When the first Europeans began to arrive in Southern Ontario in the early 1600s, the north shore of Lake Ontario and the area originally known as Katarokwi (Kingston) were a shifting home to both the Huron-Wendat Peoples and the Haudenosaunee (pronounced: Hoe-den-oh-‘show-nee) people of the Five Nations/Iroquois confederacy. These peoples spoke related Iroquoian languages.
Alongside these peoples, in a broad band running from modern-day Quebec, along the St. Lawrence, around the Great Lakes and into what is now Northern Ontario, Michigan, Manitoba, Saskatchewan, and Minnesota, lived the Anishinaabek (pronounced: A-nish-in-‘a-beg). This name means ‘Original People’ or ‘Good People’ in the Anishinaabemowin language.
I acknowledge and thank the Anishinaabe and Haudenosaunee for allowing me to live, work and play on their lands.
I acknowledge territory to show recognition of and respect for Aboriginal Peoples, and to recognize their presence both in the past and the present.

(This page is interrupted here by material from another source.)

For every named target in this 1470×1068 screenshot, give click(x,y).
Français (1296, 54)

I recognize that:
- Acknowledging territory is only a small part of cultivating strong relationships with the First Peoples of Canada.
- Acknowledging territory and First Peoples must take place within the larger context of genuine and ongoing work to forge real understanding, and to challenge the legacies of colonialism.
- A territorial acknowledgements must not be treated as a pro forma statement made ahead of the “real business”; it must be understood as a vital part of the business.
I often promote access to education throughout this site and my other online activities; I recognize the connections between and effects of ongoing colonialism and access to beneficial, empowering and culturally appropriate education in Ontario.
“Since every academic institution sits on Indigenous land, ultimately, the institutions exist because Indigenous people were first dispossessed.”